### [Written problem A]
According to the garnishment excerpt, what was the balance in Tauler Smith's bank account when the writ was served?
### [Written problem B]
Write out the part of the garnishment excerpt starting with "On April 12, 2024, Moore" and going on through "the levy. Id.".

### [Provided text]
┌────────
On April 8, 2024, the Court issued a writ of execution in favor of Collect Co as the assignee of record. ECF No. 456. The writ of execution, along with a notice of levy and memorandum of garnishee, were served on JPMorgan Chase Bank, N.A. ("the Bank") on April 9, 2024. ECF No. 457. At the time of service, the balance in Tauler Smith's bank account was $381,928.01.
On April 11, 2024, Collect Co's manager, Gabriela Moore, called Chase and spoke with Nadine in the garnishment department. ECF No. 459-2 at 2. Nadine claimed that Chase had not received any levy documents related to this case or Tauler Smith LLP and recommended that Collect Co fax a copy to the bank. Id. Moore did so twice, receiving confirmation for one fax at 9:30 a.m. and the other at 10:03 a.m. Id.
On April 12, 2024, Moore called Chase again and spoke with Omega in the garnishment department. Id. Omega confirmed that Chase had received one of the faxes with the levy documents, but said the levy had not been processed yet. Id.
On April 15, 2024, Moore called the Bank again and spoke with Mae. Id. She confirmed that the Bank had received the relevant documents but claimed that the Bank would need ten business days from April 15, 2024, to respond to the levy. Id.
On April 16, 2024, Moore called the Bank once more and spoke with Edna. Id. Edna confirmed that a response to the levy had been generated and that the balance of Tauler Smith's account had been captured. Id. By then, only $49,033.08 remained. Id.
└────────
Extracted data entries:
┌────────
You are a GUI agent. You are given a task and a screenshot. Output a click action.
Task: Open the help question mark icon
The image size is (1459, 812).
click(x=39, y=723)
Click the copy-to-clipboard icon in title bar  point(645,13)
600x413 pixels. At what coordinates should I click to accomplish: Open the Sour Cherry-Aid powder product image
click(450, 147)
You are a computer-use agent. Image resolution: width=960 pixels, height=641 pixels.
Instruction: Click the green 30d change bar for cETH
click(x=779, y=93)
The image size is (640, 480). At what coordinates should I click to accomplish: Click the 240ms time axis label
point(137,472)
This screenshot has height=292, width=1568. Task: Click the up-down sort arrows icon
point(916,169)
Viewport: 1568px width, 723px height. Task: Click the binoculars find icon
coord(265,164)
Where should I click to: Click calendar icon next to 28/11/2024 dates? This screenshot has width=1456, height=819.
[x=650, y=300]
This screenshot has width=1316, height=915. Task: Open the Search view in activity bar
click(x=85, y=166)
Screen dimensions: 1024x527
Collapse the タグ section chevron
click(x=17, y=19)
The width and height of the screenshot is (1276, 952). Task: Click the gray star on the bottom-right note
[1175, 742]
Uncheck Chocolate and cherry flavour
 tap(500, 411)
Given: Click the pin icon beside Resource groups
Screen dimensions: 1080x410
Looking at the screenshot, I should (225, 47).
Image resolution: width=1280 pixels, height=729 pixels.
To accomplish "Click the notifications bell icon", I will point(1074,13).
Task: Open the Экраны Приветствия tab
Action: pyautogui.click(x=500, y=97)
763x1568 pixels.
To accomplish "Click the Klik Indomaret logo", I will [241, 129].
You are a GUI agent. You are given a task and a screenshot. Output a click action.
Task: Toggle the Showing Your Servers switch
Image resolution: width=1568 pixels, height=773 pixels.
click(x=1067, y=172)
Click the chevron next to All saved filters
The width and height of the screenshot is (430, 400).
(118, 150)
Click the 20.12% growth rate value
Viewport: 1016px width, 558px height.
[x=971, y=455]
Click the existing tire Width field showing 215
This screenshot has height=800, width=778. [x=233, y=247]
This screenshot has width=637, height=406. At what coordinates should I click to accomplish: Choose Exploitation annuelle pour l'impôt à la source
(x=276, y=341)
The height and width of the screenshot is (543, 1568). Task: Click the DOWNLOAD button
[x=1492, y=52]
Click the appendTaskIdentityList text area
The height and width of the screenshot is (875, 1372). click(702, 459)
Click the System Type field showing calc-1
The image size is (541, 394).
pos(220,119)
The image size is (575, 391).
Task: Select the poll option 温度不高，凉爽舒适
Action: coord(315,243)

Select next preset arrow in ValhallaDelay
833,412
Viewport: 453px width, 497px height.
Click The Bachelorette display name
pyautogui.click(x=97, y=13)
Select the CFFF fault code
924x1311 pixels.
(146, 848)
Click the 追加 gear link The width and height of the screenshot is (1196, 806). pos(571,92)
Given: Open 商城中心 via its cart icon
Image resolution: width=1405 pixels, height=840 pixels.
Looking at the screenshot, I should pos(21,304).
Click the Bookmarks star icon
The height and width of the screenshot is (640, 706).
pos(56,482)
└────────
### [Written reply A]
$381,928.01

### [Written reply B]
On April 12, 2024, Moore called Chase again and spoke with Omega in the garnishment department. Id. Omega confirmed that Chase had received one of the faxes with the levy documents, but said the levy had not been processed yet. Id.
On April 15, 2024, Moore called the Bank again and spoke with Mae. Id. She confirmed that the Bank had received the relevant documents but claimed that the Bank would need ten business days from April 15, 2024, to respond to the levy. Id.